Andrè: Eu sou um cara que eu voto. [...] o que que elas vão fazer com os moradores de rua?
Yeda Cruisus:
Fogaça: Quem votou nessa Yeda aí, oh, nada a ver... Essa tia nem faz parte do RS, ela é paulista ainda. Ela faz parte... aonde ela fica? Só fica de convite para jantar, tá com medo...
David: Yeda ou o que que é. Que eles... * é pra tirar todo o pessoal da rua. Mas vai botar onde? Dentro da casa dela?

Medo:
Don: Sobreviver na rua é um inferno.

Saúde:
André: Embora a gente queira fazer o tratamento certinho, mas aí alguém que tá na rua. [...] Mas onde eu vou fazer o tratamento certinho, se eu não tenho como me deslocar toda hora? Fica difícil, né? Claro que eu quero me tratar, quero viver um pouco mais, mas... eu já não tendo isso já me dificulta de eu fazer o tratamento. [...] A SAMU não gosta muito de levar morador de rua.

Pra vida melhorar:
Fogaça: Ah, mais trabalho!


Albergues:
André:são 1700 moradores de rua, 3 abrigos não cobre tudo isso. Sendo que cada um tem uma meta de entrar. Vamos supor: municipal, é 150 vagas. Se entrou 150, não importa que tenha 70 lá na rua, vão ficar na rua, não entra. Eles fala: é só aquela quota ali e deu. E os outros, daí por diante, também tem uma quota. Don: se ele não tem identidade, ou um BO, ele não entra. Se ele tá sujo vai numa delegacia fazer um BO. Solidariedade: Fogaça: a mulher ajudou muito nós do apartamento... David: Graças a duas moças do apartamento foi que chamaram a SAMU. [...] Eu tenho ido no posto lá na Cruzeiro, não consegui o medicamento.

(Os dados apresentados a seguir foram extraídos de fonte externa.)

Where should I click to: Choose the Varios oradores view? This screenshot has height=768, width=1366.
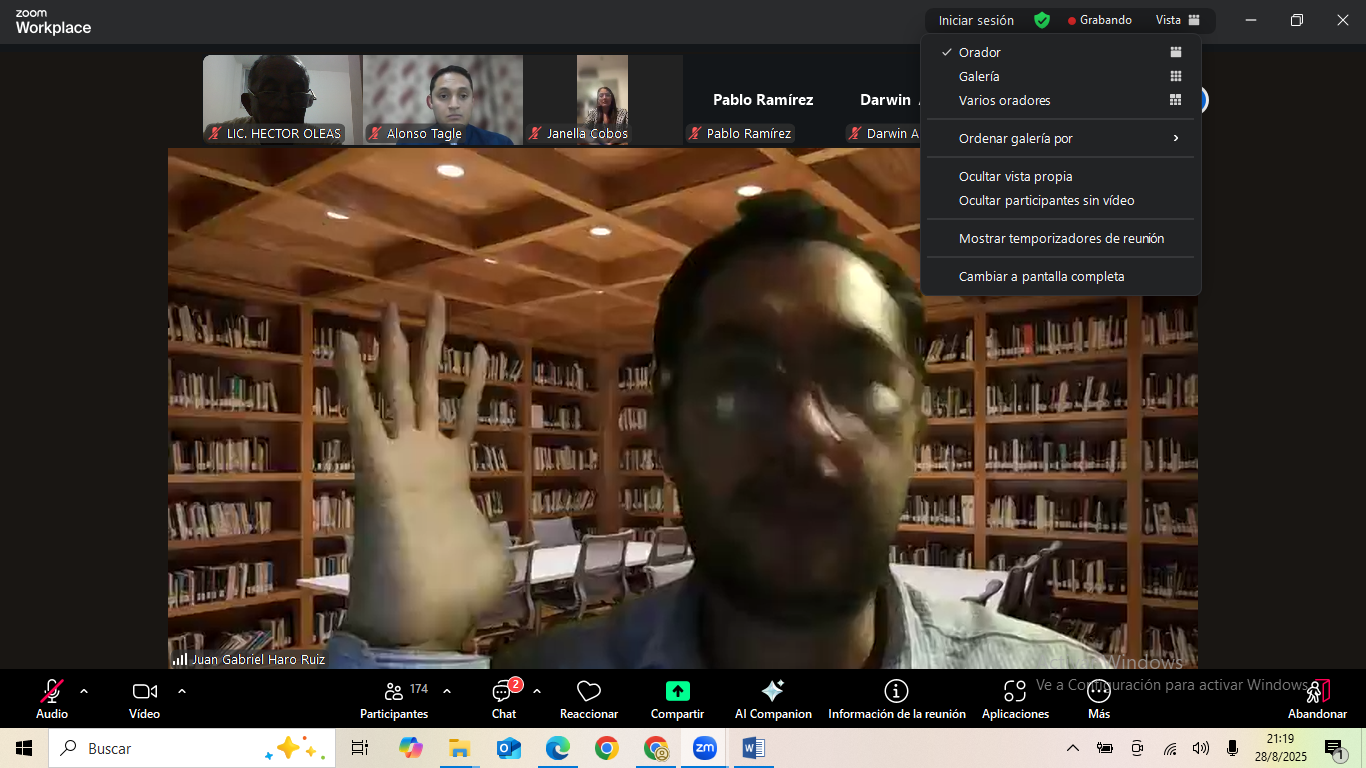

Don: Ah, eu ajudo muito os moradores de rua, por que eu já sofri muito na rua também entendeu?


Leia a longa entrevista AQUI.
Fotos: Claudia Cardoso e Clarinha Clok

Um comentário:

Carla Beatriz disse...

Claudia,

Li toda a entrevista. Eu me comovi com algumas passagens, principalmente naquela em que roubaram as roupinhas que haviam sido compradas para o bebê.